Die beiden ließen den Roboter wo er war und folgten weiter dem Kabelstrang. Nach den Anzeigen ihrer Datenrollen näherten sie sich der Störung.
Plötzlich kam ein panischer Schrei über das Kom: „Durchbruch!“
Nboku hielt sich an einem Kabelstrang fest. Seine Füße baumelten über einem Loch an der Wand, das einen gefährlich-schönen Ausblick auf die Sterne hatte.
„Wie geht das?“, schrie er gegen den Sturm. „Wir sind doch mitten im Schiff!“
„Das ist bei einem Dreier egal! Halt dich einfach fest!“
Nboku zog sich näher an den Strang und hackte sich mit dem Ellenbogen fest.
„Ich rutsche!“, schrie Claire.
„Halte durch! Ich bin gleich bei dir!“
„Das schaffst du nie!“
„Unterschätze Schwerweltler nicht!“
Er erreichte sie im selben Moment als sie den halt verlor. Gleichzeitig hörte das Loch zu existieren auf.
Unsanft prallten sie auf den Boden auf. Zitternd stöhnte Claire. Mit unsicheren Fingern aktivierte Nboku sein Kom: „Habt ihr die Störung repariert?“
„Nein“, kam Xavers einsilbige Antwort.
„Aufstehen“, drängte er Claire, „es ist noch nicht vorbei.“
Erleichtert streifte Ikko die Steuerhandschuhe und die Sensorbrille ab. Die Kompensation von so vielen Feldern hatte sie in Schweiß gebadet.
„Das war knapp“, sagte sie in ihr Kom, „aber jetzt arbeiten wieder alle Monopolmagneten normal. Ich schätze wir haben uns eine Pause verdient.“
„Ich will noch unsere Störung herrichten“, hörte sie Claire. „Nur zur Sicherheit.“
Die Trauerfeier für Carlos war einfach aber geschmackvoll. Obwohl es keine Leiche gab, hatten sie einen Sarg bereitet. Xaver erzählte von ihrer langjährigen Freundschaft.

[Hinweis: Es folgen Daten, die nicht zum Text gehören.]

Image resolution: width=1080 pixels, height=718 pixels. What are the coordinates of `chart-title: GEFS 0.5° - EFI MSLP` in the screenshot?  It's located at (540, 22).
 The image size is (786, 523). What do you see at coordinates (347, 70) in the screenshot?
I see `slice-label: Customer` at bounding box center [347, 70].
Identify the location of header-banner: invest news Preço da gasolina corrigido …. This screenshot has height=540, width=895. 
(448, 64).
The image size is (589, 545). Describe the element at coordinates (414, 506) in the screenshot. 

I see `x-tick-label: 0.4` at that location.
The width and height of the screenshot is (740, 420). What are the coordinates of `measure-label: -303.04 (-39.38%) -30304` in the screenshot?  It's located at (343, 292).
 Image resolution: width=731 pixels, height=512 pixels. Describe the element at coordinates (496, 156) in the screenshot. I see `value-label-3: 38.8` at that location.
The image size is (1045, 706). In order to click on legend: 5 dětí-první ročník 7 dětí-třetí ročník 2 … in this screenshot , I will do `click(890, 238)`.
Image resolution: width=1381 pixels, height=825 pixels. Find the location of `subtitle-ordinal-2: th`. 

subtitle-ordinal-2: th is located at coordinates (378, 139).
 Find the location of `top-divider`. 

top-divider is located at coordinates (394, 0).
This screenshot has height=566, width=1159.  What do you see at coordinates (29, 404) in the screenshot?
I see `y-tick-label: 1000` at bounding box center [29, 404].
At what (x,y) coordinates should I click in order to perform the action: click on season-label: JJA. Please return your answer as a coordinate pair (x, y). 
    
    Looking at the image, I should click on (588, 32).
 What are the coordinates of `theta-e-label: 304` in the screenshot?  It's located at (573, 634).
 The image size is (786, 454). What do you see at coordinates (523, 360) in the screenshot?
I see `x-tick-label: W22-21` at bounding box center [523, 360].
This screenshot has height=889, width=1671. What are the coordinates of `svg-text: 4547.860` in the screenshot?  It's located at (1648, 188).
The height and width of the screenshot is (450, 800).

Ikko meinte, dass von allem Chefs Carlos ihr der liebste war. Jesús sagte lakonisch: „Auf Wiedersehen.“ Nboku schloss sich dem an. Claire brachte kein Wort heraus.
Schließlich drückte Xaver den Knopf, der den Sarg im Boden versenkte und so den Abschuss einleitete.
„Und, lässt du dich von weiteren Justierungen abschrecken?“, fragte Xaver Nboku, als sie sich wieder an die Arbeit machten.
„Und mir den ganzen Spaß entgehen lassen?“
Ein leerer Sarg verließ die Echnaton um im Stern Skat zu verglühen.